United States v. Lee

PETITIONER:United States
LOCATION:Lee Residence

DOCKET NO.: 80-767
DECIDED BY: Burger Court (1981-1986)

CITATION: 455 US 252 (1982)
ARGUED: Nov 02, 1981
DECIDED: Feb 23, 1982
GRANTED: Mar 23, 1981

Francis X. Caiazza – on behalf of the Appellee
Lawrence G. Wallace – on behalf of the Appellant

Facts of the case

Edwin Lee, a member of the Old Order Amish, employed several other Amish workers on his farm and in his carpentry shop. He did not pay quarterly social security taxes, and in 1978, the Internal Revenue Service (IRS) assessed $27,000 in unpaid taxes. Lee paid the portion due for the first quarter of 1973 and sued for a refund. Lee argued that the tax violated his First Amendment right to free exercise of religion. In the Amish religion, it is a sin not to provide for the community’s elderly and needy citizens. Lee argued that paying the federal government for Social Security violates that provision of his religion by giving the responsibility of caring for the elderly and needy to the government. The district court held that the Social Security tax was unconstitutional as applied. The court also noted that §1402(g) provides an exception to the social security tax for certain self employed individuals. The U.S. Supreme Court heard this case on direct appeal.
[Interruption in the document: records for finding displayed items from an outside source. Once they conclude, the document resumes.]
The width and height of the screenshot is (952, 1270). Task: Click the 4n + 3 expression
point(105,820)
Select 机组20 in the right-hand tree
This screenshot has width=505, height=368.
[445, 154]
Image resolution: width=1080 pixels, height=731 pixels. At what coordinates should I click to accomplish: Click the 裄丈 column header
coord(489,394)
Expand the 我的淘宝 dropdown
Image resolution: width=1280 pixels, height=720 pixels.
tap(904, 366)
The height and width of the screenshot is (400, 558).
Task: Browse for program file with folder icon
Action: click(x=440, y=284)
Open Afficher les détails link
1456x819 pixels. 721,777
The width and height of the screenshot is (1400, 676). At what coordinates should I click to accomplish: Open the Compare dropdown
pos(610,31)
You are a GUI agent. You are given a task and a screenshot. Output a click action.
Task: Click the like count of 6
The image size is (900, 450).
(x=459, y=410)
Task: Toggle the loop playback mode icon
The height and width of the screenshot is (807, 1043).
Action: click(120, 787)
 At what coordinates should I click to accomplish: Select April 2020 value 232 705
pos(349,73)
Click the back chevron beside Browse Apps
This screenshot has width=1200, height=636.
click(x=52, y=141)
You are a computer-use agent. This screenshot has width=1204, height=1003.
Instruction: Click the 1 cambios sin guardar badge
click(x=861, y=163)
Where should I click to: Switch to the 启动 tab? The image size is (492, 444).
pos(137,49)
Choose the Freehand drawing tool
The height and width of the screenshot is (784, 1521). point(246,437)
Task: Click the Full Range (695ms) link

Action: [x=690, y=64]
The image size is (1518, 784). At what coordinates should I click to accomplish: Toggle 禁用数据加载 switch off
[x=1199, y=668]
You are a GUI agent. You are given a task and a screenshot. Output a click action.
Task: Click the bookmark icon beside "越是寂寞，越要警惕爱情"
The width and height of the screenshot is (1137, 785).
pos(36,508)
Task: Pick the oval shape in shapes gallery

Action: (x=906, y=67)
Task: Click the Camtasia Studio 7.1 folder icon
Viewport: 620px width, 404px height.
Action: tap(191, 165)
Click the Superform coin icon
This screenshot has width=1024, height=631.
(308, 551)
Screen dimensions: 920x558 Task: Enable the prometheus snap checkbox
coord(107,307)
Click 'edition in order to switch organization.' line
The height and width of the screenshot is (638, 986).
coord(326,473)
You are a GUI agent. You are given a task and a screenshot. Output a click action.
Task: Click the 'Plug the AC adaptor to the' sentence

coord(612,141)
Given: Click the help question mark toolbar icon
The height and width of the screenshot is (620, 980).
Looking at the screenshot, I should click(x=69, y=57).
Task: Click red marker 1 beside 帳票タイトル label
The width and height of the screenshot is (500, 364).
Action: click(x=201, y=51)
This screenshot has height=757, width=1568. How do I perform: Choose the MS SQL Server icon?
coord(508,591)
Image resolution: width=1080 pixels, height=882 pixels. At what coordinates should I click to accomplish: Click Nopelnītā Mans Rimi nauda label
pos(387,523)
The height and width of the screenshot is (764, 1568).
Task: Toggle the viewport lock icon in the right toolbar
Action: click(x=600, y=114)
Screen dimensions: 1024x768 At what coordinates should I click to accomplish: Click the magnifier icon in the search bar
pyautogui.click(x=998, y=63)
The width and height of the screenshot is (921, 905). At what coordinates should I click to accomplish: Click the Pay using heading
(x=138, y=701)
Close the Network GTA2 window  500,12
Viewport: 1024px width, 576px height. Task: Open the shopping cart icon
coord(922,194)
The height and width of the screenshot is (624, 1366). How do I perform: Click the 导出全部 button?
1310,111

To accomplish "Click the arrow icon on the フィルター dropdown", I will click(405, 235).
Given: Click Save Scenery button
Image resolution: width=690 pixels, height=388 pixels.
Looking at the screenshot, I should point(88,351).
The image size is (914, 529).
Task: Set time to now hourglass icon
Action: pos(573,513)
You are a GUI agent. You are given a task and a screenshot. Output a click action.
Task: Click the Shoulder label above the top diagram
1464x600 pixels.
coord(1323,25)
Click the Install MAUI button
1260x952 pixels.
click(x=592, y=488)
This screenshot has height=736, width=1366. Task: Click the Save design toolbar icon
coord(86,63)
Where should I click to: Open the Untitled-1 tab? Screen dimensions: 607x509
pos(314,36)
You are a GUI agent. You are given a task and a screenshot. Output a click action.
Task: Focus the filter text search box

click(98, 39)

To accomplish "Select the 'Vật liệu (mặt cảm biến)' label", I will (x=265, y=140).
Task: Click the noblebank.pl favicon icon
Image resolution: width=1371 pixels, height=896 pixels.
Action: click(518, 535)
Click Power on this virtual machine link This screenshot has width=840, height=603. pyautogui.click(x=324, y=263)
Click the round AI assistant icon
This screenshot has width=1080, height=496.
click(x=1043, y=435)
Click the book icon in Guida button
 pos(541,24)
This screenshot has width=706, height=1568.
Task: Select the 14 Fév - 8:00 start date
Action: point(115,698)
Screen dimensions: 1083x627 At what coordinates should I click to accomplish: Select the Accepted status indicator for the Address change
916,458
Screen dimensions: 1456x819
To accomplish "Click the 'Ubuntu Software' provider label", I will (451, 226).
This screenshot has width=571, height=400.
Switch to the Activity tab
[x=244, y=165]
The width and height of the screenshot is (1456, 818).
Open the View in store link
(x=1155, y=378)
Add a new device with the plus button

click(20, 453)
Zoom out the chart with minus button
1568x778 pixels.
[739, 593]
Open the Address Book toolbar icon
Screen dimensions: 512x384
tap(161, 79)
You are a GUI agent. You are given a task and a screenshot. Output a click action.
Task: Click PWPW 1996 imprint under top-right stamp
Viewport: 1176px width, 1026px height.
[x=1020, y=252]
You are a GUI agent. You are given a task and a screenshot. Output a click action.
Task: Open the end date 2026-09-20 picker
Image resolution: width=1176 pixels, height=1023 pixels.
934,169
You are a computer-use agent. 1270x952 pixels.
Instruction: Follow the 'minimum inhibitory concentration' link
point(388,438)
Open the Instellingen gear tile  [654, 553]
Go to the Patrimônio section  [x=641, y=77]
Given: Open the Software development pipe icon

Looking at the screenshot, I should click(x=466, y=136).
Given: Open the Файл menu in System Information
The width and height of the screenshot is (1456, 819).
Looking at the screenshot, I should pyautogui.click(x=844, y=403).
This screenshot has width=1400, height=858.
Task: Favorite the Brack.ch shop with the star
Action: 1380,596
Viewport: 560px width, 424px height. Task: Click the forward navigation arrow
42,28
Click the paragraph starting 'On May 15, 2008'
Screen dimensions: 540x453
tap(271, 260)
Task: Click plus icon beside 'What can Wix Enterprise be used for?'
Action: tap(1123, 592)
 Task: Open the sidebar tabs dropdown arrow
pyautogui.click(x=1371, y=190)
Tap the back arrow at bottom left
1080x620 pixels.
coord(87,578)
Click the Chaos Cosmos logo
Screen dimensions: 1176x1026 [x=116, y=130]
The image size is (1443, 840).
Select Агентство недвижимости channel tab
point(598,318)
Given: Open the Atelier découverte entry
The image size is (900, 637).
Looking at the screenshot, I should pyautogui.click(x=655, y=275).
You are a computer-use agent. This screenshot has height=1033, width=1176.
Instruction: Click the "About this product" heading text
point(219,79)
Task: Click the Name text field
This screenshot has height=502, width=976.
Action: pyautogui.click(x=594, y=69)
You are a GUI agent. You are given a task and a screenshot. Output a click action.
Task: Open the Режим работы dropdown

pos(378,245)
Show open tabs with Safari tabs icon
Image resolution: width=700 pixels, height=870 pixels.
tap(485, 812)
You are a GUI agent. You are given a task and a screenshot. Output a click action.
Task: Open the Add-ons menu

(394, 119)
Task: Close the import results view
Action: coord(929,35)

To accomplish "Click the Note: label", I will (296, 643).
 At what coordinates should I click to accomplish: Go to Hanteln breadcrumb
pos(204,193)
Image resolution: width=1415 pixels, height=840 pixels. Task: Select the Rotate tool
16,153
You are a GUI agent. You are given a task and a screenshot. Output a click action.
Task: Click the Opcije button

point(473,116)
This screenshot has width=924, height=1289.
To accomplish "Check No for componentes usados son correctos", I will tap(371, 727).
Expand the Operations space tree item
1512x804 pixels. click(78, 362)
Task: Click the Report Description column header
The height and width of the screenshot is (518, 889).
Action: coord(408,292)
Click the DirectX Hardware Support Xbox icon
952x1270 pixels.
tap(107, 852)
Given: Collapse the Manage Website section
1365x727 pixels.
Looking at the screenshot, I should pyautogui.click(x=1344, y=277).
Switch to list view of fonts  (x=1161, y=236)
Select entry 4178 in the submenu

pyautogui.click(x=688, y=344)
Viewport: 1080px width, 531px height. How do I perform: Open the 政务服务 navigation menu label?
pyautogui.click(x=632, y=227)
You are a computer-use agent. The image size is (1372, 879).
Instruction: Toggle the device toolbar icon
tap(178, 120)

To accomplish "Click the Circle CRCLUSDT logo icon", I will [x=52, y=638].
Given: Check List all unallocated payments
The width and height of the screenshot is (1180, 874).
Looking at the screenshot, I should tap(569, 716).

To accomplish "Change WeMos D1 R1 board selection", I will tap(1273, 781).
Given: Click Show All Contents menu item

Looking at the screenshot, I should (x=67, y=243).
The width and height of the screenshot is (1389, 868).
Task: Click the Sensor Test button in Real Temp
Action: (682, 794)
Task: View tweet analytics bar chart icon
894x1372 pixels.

Can the U.S. government require payment of Social Security taxes from those who religiously object to the receipt of the attached benefits?

Media for United States v. Lee

Audio Transcription for Oral Argument – November 02, 1981 in United States v. Lee

Audio Transcription for Opinion Announcement – February 23, 1982 in United States v. Lee

Warren E. Burger:

I have two cases to announce in United States against Lee, No. 80-767.

For reasons stated in the opinion for the court filed with the clerk this morning, the judgments of the United States District Court for the Western District of Pennsylvania is reversed and the case is remanded for further proceedings consistent with our opinion.

Justice Stevens filed a statement concurring in the judgment.